The slides and script of the talk are available on github. But since there are over a hundred slides and about twenty pages of script, I thought I’d summarize things in this post.
First, what’s Quicklisp for, anyway? The slogan I put in the talk is: Make it easy to confidently build on the work of others. (Also, work on as many Common Lisps on as many platforms as possible.) 
Quicklisp achieves part of that already. It runs well on almost all Common Lisp implementations on all platforms. It’s easy to install, use, and update. Things are tested together so everything usually works. But if something breaks on update, you can revert to a previous working version. And with those features you can build on hundreds of libraries already.
If it can do all that, why not drop the “beta” already? There are still a number of things that I want Quicklisp to do before I’m ready to say “Here, this is what I had in mind from the start.”

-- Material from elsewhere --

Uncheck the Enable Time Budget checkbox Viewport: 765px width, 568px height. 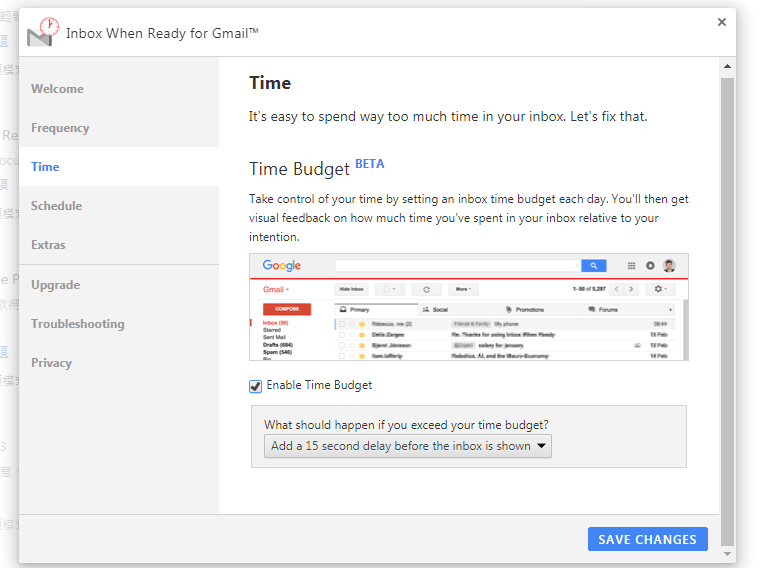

First, I’d like to improve the confidence in the code you download and run. By adding HTTPS, signature checking, and checksum validation, you can be sure that there is nobody intercepting and modifying the software provided by Quicklisp. The signature and archive integrity checks must be made complete and automatic to have the best results.
Second, I’d like to add comprehensive user and developer documentation. For users, that means being able to learn each command, feature, and behavior of Quicklisp, to be able to use it to its fullest. For developers, that means being able to build your own solutions on a Quicklisp foundation without starting from scratch.
Third, I’d like to make it easy to find the project that does what you need, evaluate its quality and popularity, and find out if its license is compatible with your goals. If you want to make changes to a project, I want it to be easy to get the original source of a project and send fixes or improvements to the upstream maintainer.
Fourth, I’d like to make it easy to hook into the archive-fetching component of Quicklisp in a way that makes it easy to support additional integrity checks, support local development policies, and add local mirrors or caches for Quicklisp software.
These changes and improvements will take time. When they’re done, I’ll be happy to drop “beta” from Quicklisp.